Happy New Year everyone! Hope you are having a great start into 2017...praying it will be a healthy, successful and adventurous one for you all :)
Having enjoyed a much needed break for family time & reflection over Christmas & New Year, work's now back in full swing... I have to admit: the extra early mornings (especially at weekends) to fit stable duties into my daily routine are tough, and I am really looking forward to lighter days & milder nights to make our routine a little easier... some way to go...sigh :)
After removing the stable mirror from Skye's stable wall, I'm pleased to say that lasting peace and harmony have been fully restored. No further rise for concern.
I've also started with some leg stretching prior to exercising, for the same reason as we should stretch before exercise. It helps loosen, warm up & strengthen muscles and tendons, potentially preventing (some) exercise-induced injuries.
At first Skye found these stretches strange, but now she quite enjoys them and offers up her legs voluntarily[/caption]
I am so pleased with Skye's progress to date. I've continued working on the LFS, always starting with lateral bending in stand-still. As we're working on improving her lateral bend, especially to the left, I'm beginning to see small improvements. Where bending her neck about 15-20 cm to the left caused her to tilt her head (due to tightness/stiffness in her left hip/pelvis), she can now stretch to about double that distance, without any tilting at all. That's huge in my books...
Her right hind leg is a very 'pushy' one, over-compensating for the lack of power in the left hind, so she over-reaches as a result. Therefore I've been working on slowing her walk down, asking for a bend through her whole body, shifting her weight from her forehand to her hindquarters, and asking for that right hind leg to step forward and under towards her point of mass, thus becoming a more weight-bearing leg too. She finds that difficult and tries to rush through the movements. So the key is to keep her concentration and motivated by praising her often for even the slightest effort and correct movement and offer her lots of little breaks/downtime in between the exercises. That's working great.

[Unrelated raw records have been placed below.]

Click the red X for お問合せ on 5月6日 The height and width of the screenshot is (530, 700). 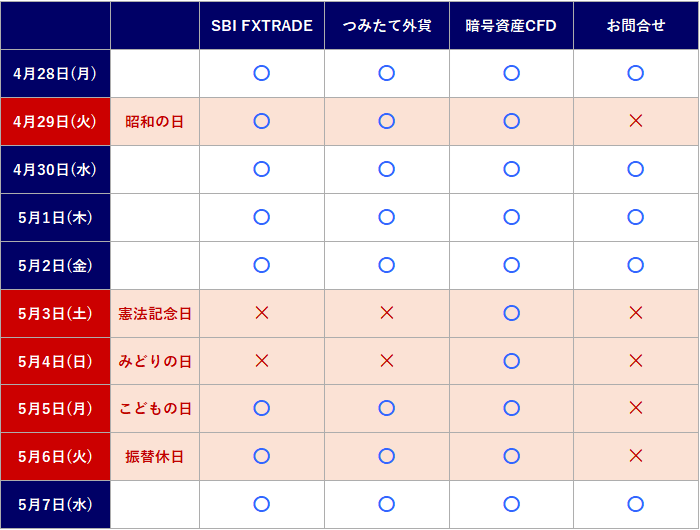point(636,456)
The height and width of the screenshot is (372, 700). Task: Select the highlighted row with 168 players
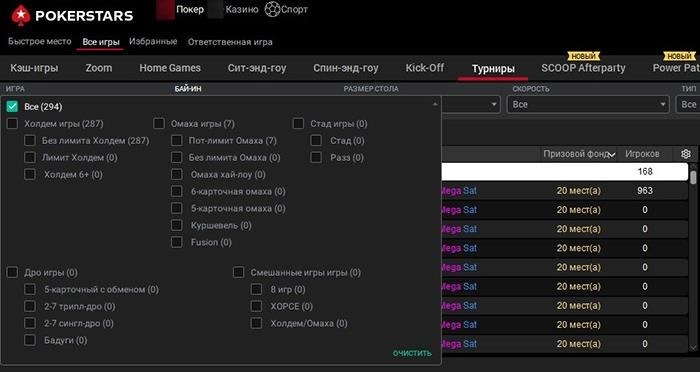[x=564, y=171]
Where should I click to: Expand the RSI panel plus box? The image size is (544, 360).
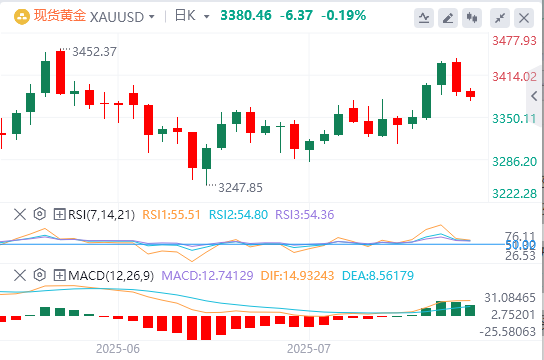(x=59, y=214)
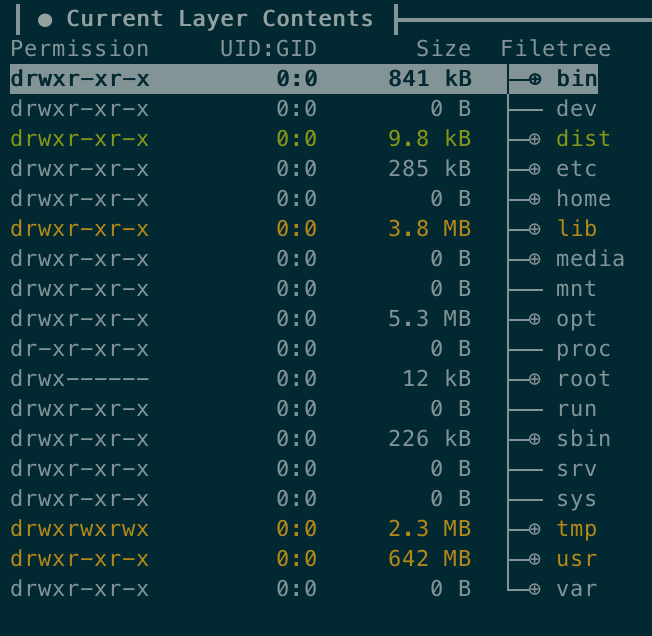
Task: Select the run directory entry
Action: coord(304,409)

I also got my two sons Elijah & Aryeh involved in the training process, because I believe that this is the best way to raise a new generation of great horsemen & women, developing their skills & awareness from a young age. I am so proud of these two as they've made some great observations over the past weeks and we've had some very interesting conversations about Skye's journey. The boys noticed the difference in stride length & rhythm and were able to articulate the benefits of the LFS on the circle ( I had not discussed this with them before) - I could not have put it in better words myself! You may say I'm biased as their mum... well, perhaps I am a little, but I was impressed none-the-less :)
We all can learn so much from our children when we are willing to listen and give them a platform to shine...
Skye has such a big heart and just loves to explore, her inquisitiveness makes teaching/ working with her so easy and such a pleasure.
And last week she greeted me for the first time with a little neigh in the morning as I entered her stable...that was such a special moment :)
So we are on the right track, and I am very hopeful for Skye's future.